Public not coming back??

Discussion in 'Trading' started by countrydog2, Feb 4, 2009.

  1. What are your thoughts on this? I'm thinking that so many of the retail investors have lost a very large % of their portfolios and as a result it will be a cold day in hell before they ever buy another stock. So if the market ever bottoms, it is likely not to appreciate to previous levels for a very long time.

    What do you think?
  2. They don't have money to invest...
  3. I think it will be good to see more of the US Blue Chip "weak hands" get exposed in the face of less 401K investment. Think about the majority of American 401K investing. People don't know where the hell to put their cash, so they fork it over to some massive retail brokerage unit that, by default (in most cases), sticks it into blue chip US stocks, i.e. Dow components. There has been an historical amount of capital flowing into these companies for decades, based on this poor premise. Look at how most of them are fairing now. Ford, GM, BAC, C, GE.....all completely pissed away shareholder money that has been accruing for decades by lax spending habits, and extraordinary risk taking. They just took your cash, stuck in in retained earnings, and said "look at how amazingly profitable we are!(thanks mostly to all of the indescriminant share-buying by milions of 401K investors)"

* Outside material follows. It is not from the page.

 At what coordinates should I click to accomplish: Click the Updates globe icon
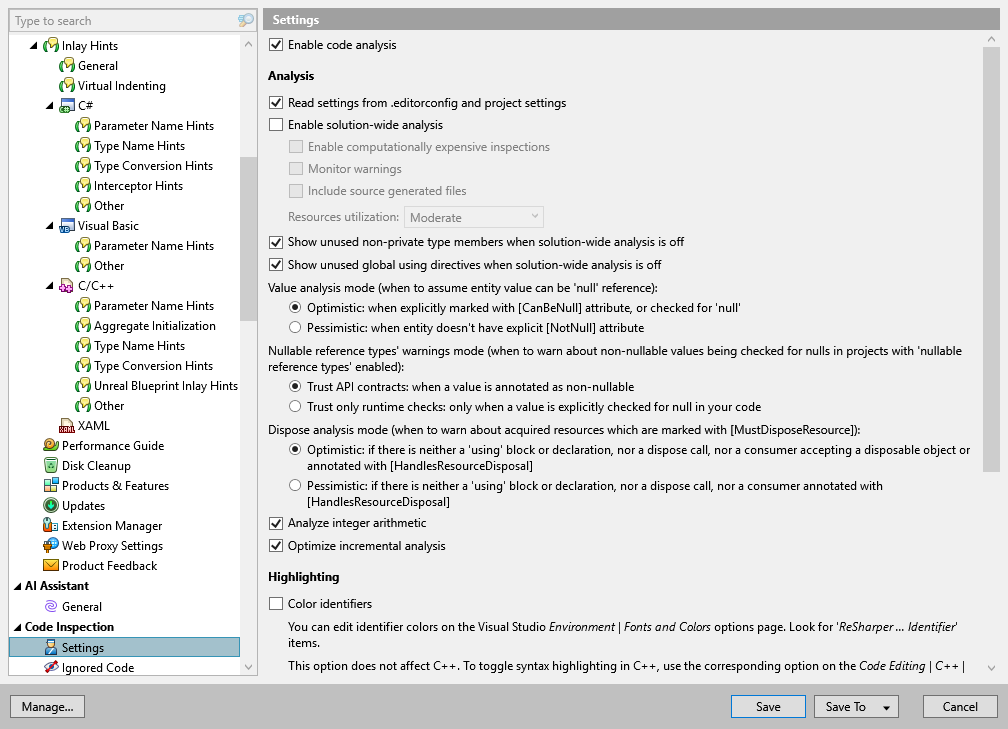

    It's been nothing short of a scam, in and of itself, and now many financially-illiterate investors are stuck with portfolio of dead, former blue chip US stocks. Think about how long some of these companies would've lasted, had they not had a steady flow of share-buying for the past 40-50 years by retirement investors, twice a month (the 1st and the 15th, taken directly out of investor paychecks and transferred to company balance sheets). Many of them would've bit the dust a long time ago due to inefficiencies in the business model. I'm not saying all US bluechips are bad, because they're not, but most of them have been bleeding out investor money for decades, not giving a damn, and now have their heads on the chopping block, screaming to the govt for mercy. I hope the average US investor takes note of this crisis, and never ever hands money away to these types of companies that operate on a tenure system, only to crumble when the going gets tough, and destroying the wealth of the hard working American people.
  4. Ha!!!! Never overestimate the human memory span.

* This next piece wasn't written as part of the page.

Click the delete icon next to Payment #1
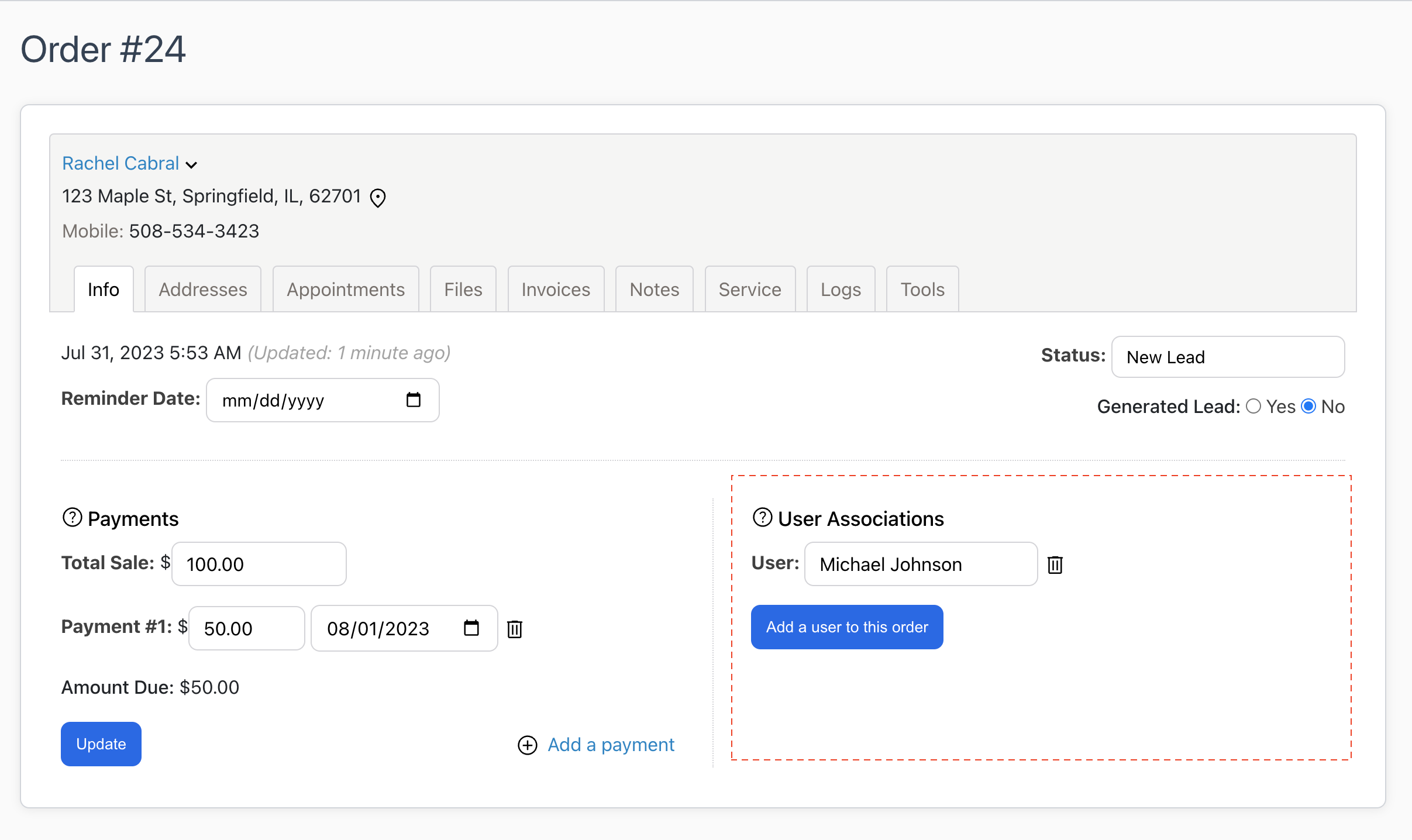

    Greed and fear will always rule. Nothing ever changes and most people don't understand that. Do you think this is the first stock market panic?
  5. c4ytan


    I have no clue about the markets in the 80s but accdg. to Maggie Mahar's book "Bull", during the 80s, the public did not want to have anything to do with stocks which marked the beginning of the greatest bull market run in US stock market history. Basically, the implication was bull markets start when nobody wants to own stocks.
  6. Small/retail Stock investors will come back when a bull market resumes and fears abate over jobs and the economy.

    Your thought that the markets may not regain previous highs for sometime is a valid one. The nasdaq has yet to regain its previous highs after the tech bubble burst at around 5000. The dow/s&p may not take out previous highs for quite some time.

    No matter .....there is money to be made for astute traders.

  7. dsq



    It always has been a scam.
    How come 98% of these extremely wise,genius,educated experts cannot beat the market averages?Why do you need an mba on wall st?Why is it that 90% of ipos languish below and never rise again above their ipo price?Funny money?

    And this cycle repeats itself decade in and out.Its more about human behavior(greed of investor and broker) and psychology than any math or biz models.Ive seen it repeat itself 3 times now(1991,2000,2008).

  8. they wont be back until the bear market is over
  9. no kidding

    a housing bubble within 3 years of the nasdaq bubble

    i couldnt believe it
  10. They won't be back for a very long time. This isn't a recession - but the end of leverage as we know and use it.

    The entire economy (as well as markets) was on steroids (debt) for too long. Now the jig is up. We reached critical mass - personal, corp, and government debt is at unsustainable levels. Add up social security, medicare, govt and private and state debt - and your looking at north of 50 Trillion. Our great grandchildren will be paying that off. Nothing left.

    The days of doctors to lawyers, to engineers to salespeople investing on the side are just about over. They will earn their living doing what they do for a living.

    Don't expect the same amounts of liquidity sloshing around pumping up markets anymore. Money, once again, will be respected and used wisely. And do you know why? Getting it will be very difficult and people will be less likely to piss it away.